The documentation encourages broad adoption suggesting the tools can be useful for teams that use traditional or hybrid management styles instead of pure agile.

Pricing for some parts of the platform is easy to understand. The LeanKit project planning tool with a Kanban board with flexible templates and progress management tools start at $20 per user per month when billed annually. Pricing for other tools such as ProjectPlace is available from the sales team. Free trials are also available.

ServiceNow

ServiceNow literature doesn’t mention “agile” prominently but it can still be used for projects big and small, traditional or agile. The platform is designed to track workflows — of managers, employees, and customers. Each job is broken into tasks or tickets and ServiceNow tracks them all in its Now Platform until the work is finally done. (And then it keeps an archive, too.)

Now Platform can reach out to other platforms via the Integration Hub, which offers low-code options known as “spokes.” “Starter spokes” work with common messaging such as Slack, Zoom, or Teams. “Professional spokes” work with commonly used applications such as Microsoft’s Office apps. These are good for organizing workflows of nondevelopers. There are more specialized connectors to apps used by programmers, such as GitHub or Jenkins. If you need more, there are hundreds of third-party options available from the ServiceNow Store.

There are some interesting extensions. The search option is said to include artificial intelligence enhancements and is designed to be used by employees and customers who have their own role in the workflow. The entire platform is designed to cross lines between insiders and outsiders.

Custom pricing is available from the sales team.

Targetprocess

Targetprocess offers a visual tool optimized for modern frameworks such as SAFe or LeSS. The goal is to deliver something big that can keep large teams of teams pulling together.

The tool organizes portfolios of teams giving each a roadmap, a Kanban board, and a dashboard for sketching out the plan for the next sprint and the next product delivery. There’s also a login-free portal for “ideas intake” that enables customers and others to offer suggestions and goals.

Targetprocess integrates are with software development tools such as Jenkins or Bitbucket. There’s also extensive integration with general tools such as Salesforce or Miro. The focus is on reaching out to everyone in the organization and beyond.

Pricing is available from the sales team.

Zoho Sprints

Zoho is known for its suite of office tools, and its collection of agile tools will be familiar to anyone using Zoho Office. One such tool, Sprints, manages agile projects and looks just as clean and spare as the rest of Zoho’s toolset with lots of white space and a menu on the left.

The structure is also clean. Work is broken into tickets that fill up a backlog. These can be organized into “Epics” and then monitored from a Kanban board during each sprint. All of this is plotted in graphical glory on a wide collection of charts that measure everything from burnup to cumulative flow. The reporting tool breaks down time spent into tables of numbers and graphs for managers who are counting the beans.

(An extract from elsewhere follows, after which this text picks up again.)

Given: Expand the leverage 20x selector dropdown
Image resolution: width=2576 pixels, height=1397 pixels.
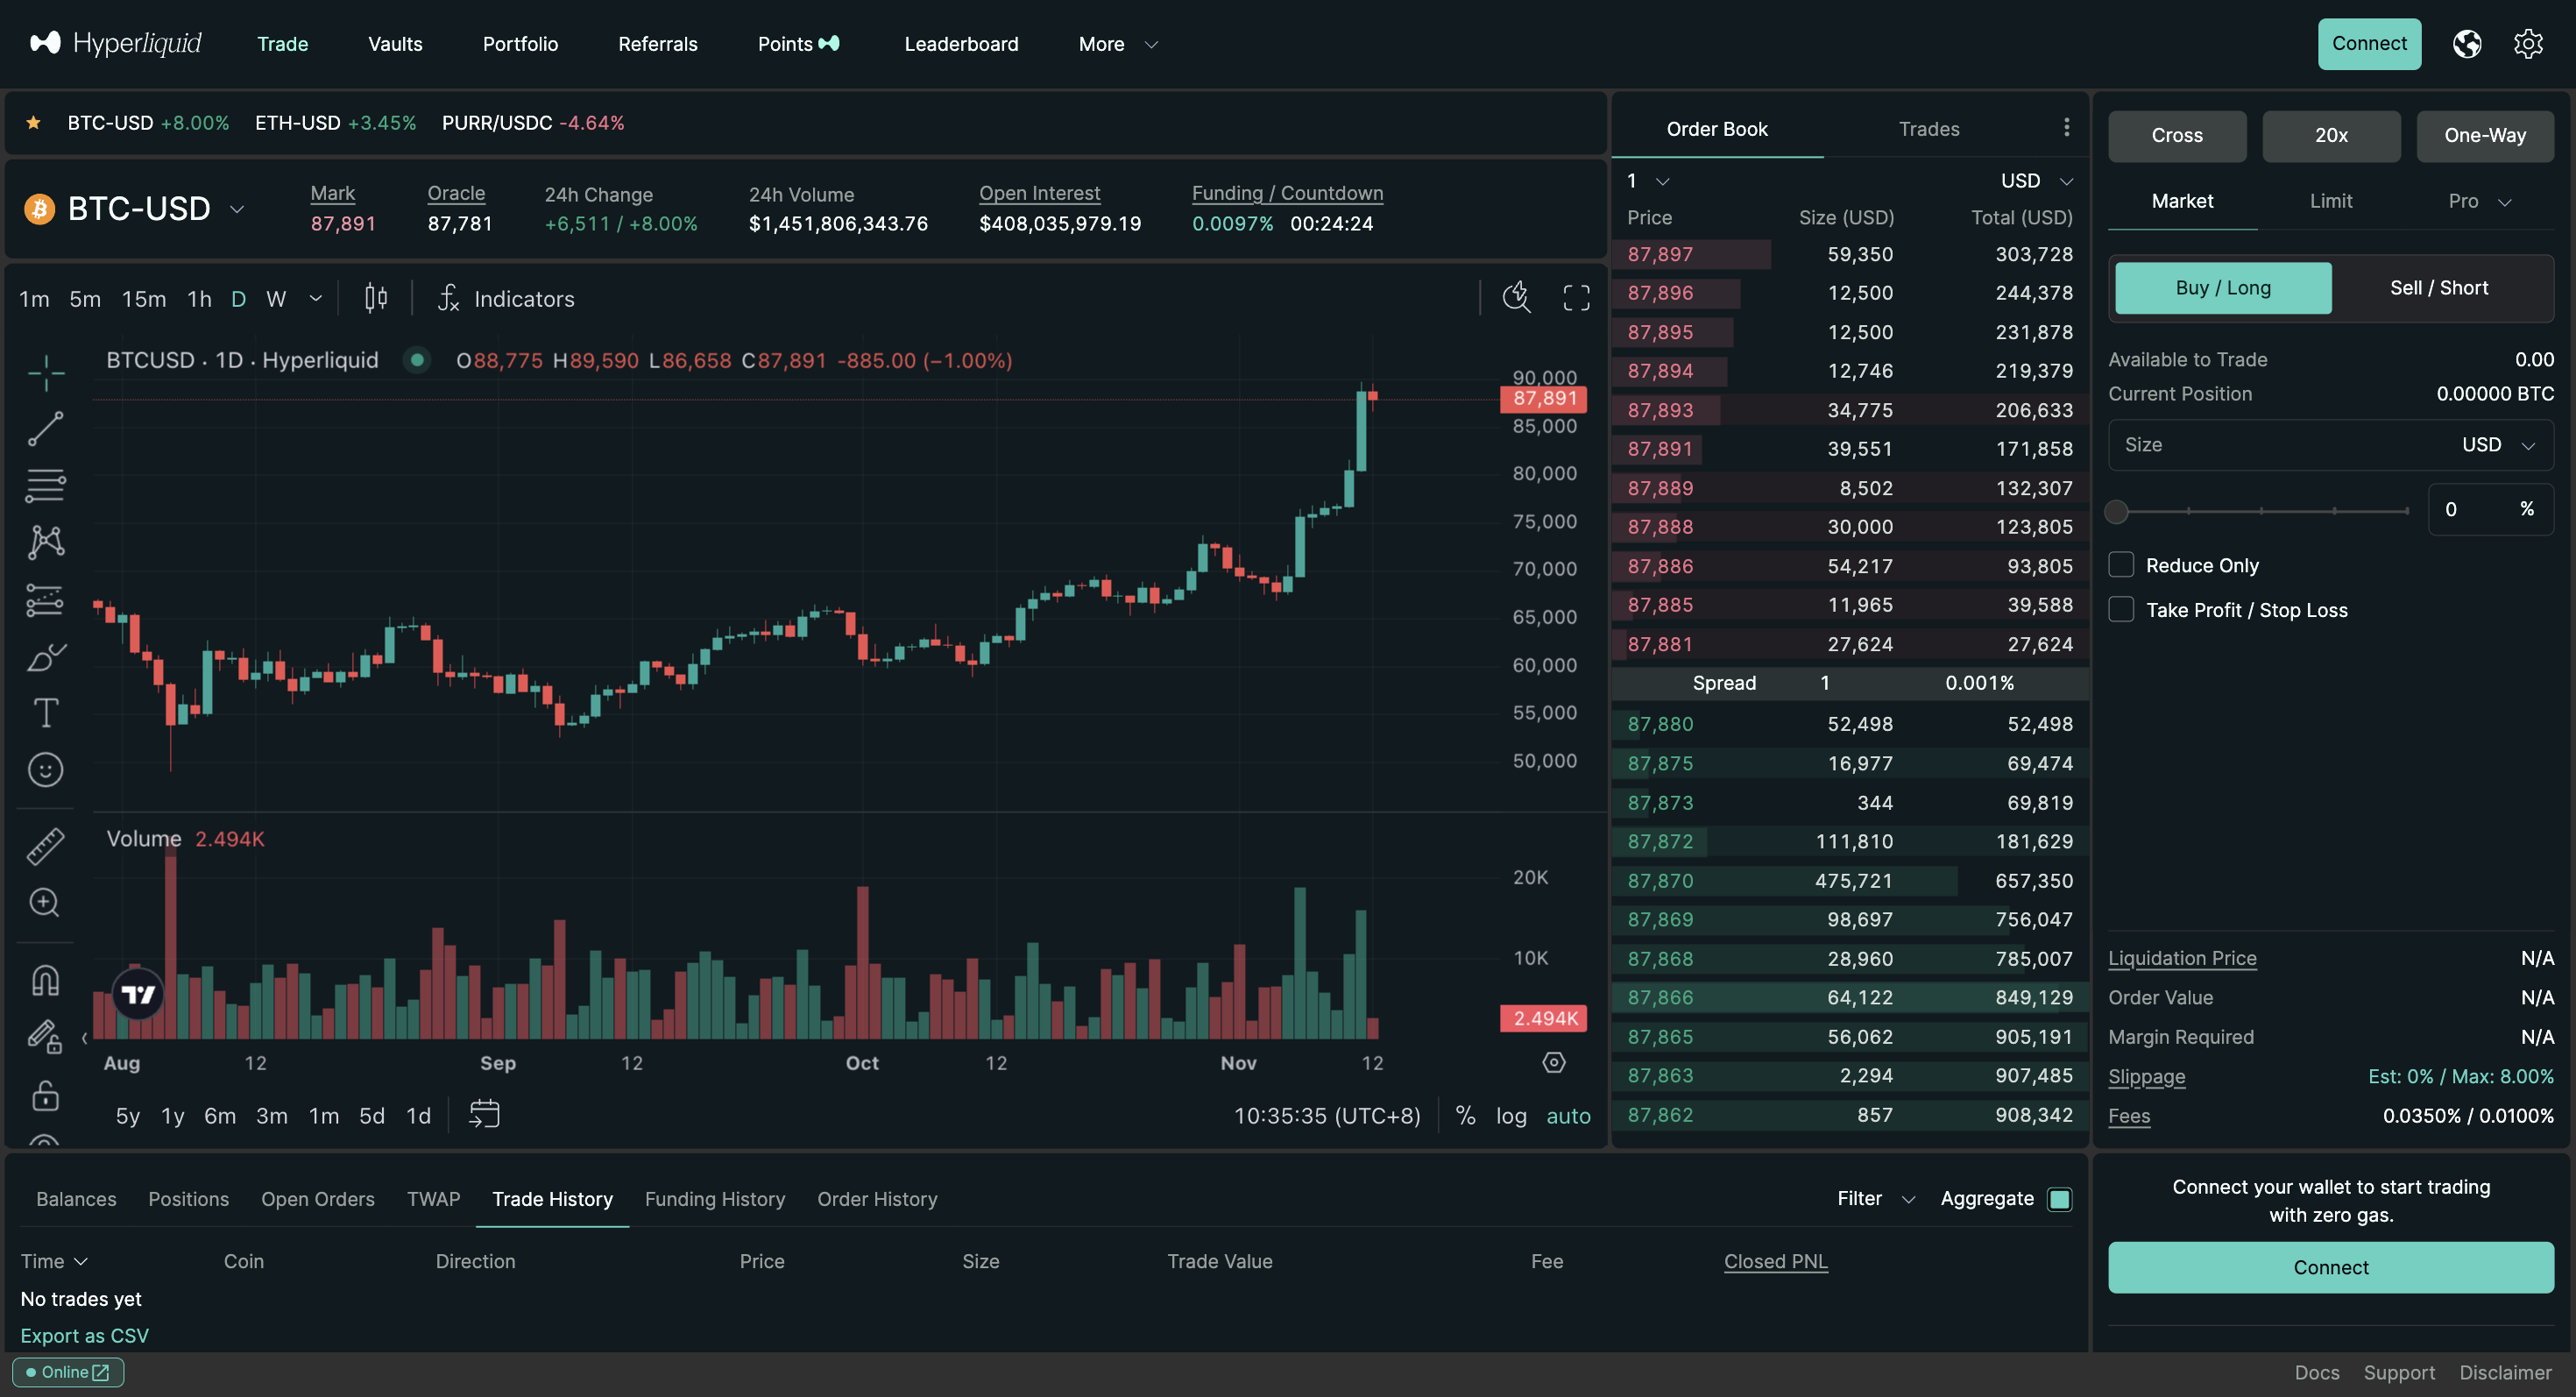Looking at the screenshot, I should [x=2330, y=134].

What’s more uncommon is a section for tracking rituals such as daily standups or post-sprint retrospectives. They are automatically scheduled and tracked to keep everything moving.

Sprints integrated discussion group Feed  makes it easier to link tickets with the debate that invariably ensues. Sprints can also be customized to add fields and values to the various forms and templates. If you don’t like the standard “high,” “medium,” and “low” priorities, for instance, you can add others like “boss’s pet” or “silly.” There’s also a full API and a feature for web hooking other applications in case you need more custom integration.

Pricing begins at $12 per month for a basic plan that’s limited to 12 users with a discount for paying annually. Prices drop substantially in bulk deals to well below $5 per user per month. You may be tempted by Zoho’s tight integration with other products such as Meeting and Show, two products that have been growing during the pandemic.